Once upon a time, in such an old period that I can hardly remember, children were taught to eat a sufficient amount of good foods in order to become tall and strong. How this was working, nobody really knew. Therefore, I was surprised when, because of my old knowledge in nutrition, I was asked to provide some comments about worrying medical news. I thought that this modern world was at least improving health.
Food choices have actually expanded in such huge proportion that within a country, or even a community, including the smallest one, the family eating patterns may differ strikingly.

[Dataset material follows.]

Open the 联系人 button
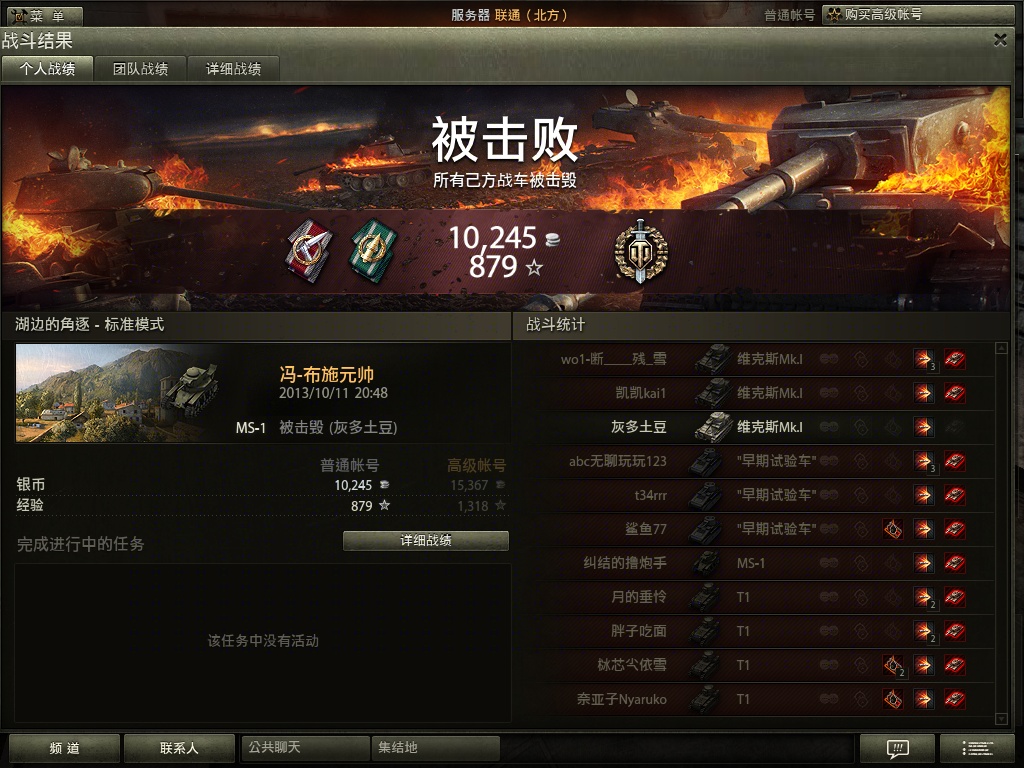Viewport: 1024px width, 768px height. coord(179,748)

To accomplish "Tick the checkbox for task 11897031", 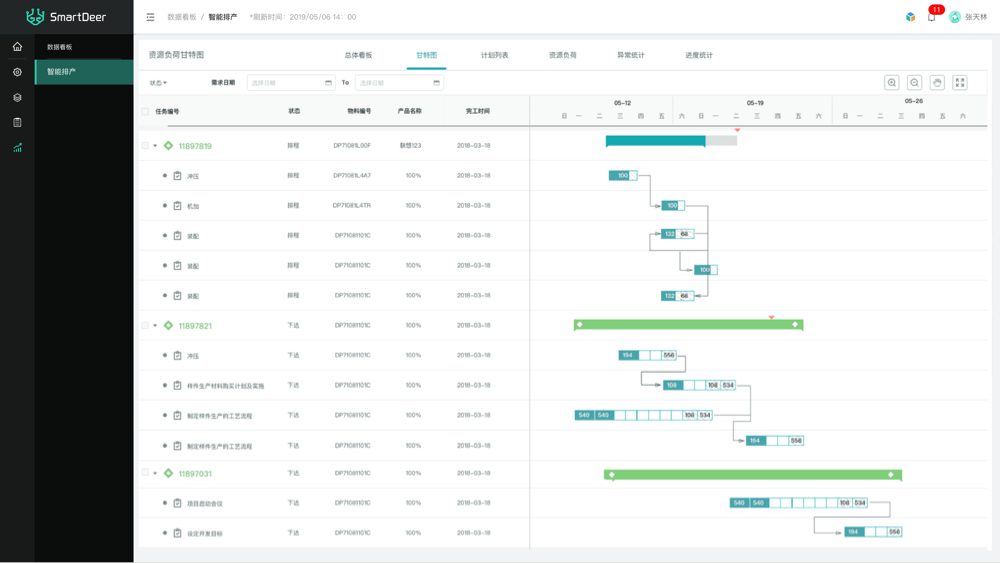I will tap(145, 473).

This widening of food choices leads to confusion between choosing for immediate pleasure and choosing for real health benefits.
Three recent examples, around the world, remind us that modern foods may be safer but still need to be part of a balanced diet, beginning in childhood. In Turkey, children, and not only women or grand mothers, those eating less fruits and vegetables (and less fibres) were more likely to suffer constipation.
In Canada, the risk of suffering from severe inflammatory bowel disease (Crohn’s disease) is reduced by 30 % in children eating higher amounts of vegetable and by 60 % in those eating higher amounts of fruit. The effect is proportional to the amount eaten. Dietary fibres seem to contribute to the overall benefit in combination with vitamins. Higher consumption of nuts and fish also prove to be beneficial. Although Crohn’s disease is rare in children, a reason for its increased occurrence may be due to a decreased protection against inflammation provided by a high fat, low fibre but modern diet. Unbalanced intakes of the different fatty acids may also trigger inflammatory processes that are exacerbated in Crohn’s disease.
In Europe, about 16 million children are now overweight or obese, an unknown situation 30 years ago. The occurrence of various cardiovascular risk factors (the so called “metabolic syndrome”) was analysed in 5 different countries: Greece, Italy, Poland, Hungary and France. It was found that about one out of two of these young obese already has an enhanced cardiovascular risk, i.e. they become old before time. This suggests that negative changes in the environment such as less fruit and vegetable in the diet, are now overtaking health protective factors.
These three examples illustrate how several risks can be increased early in life. Does reducing them just mean doing the opposite? Yes. How far is it achievable? As much as we really want it…and I want it for sure for my grand children.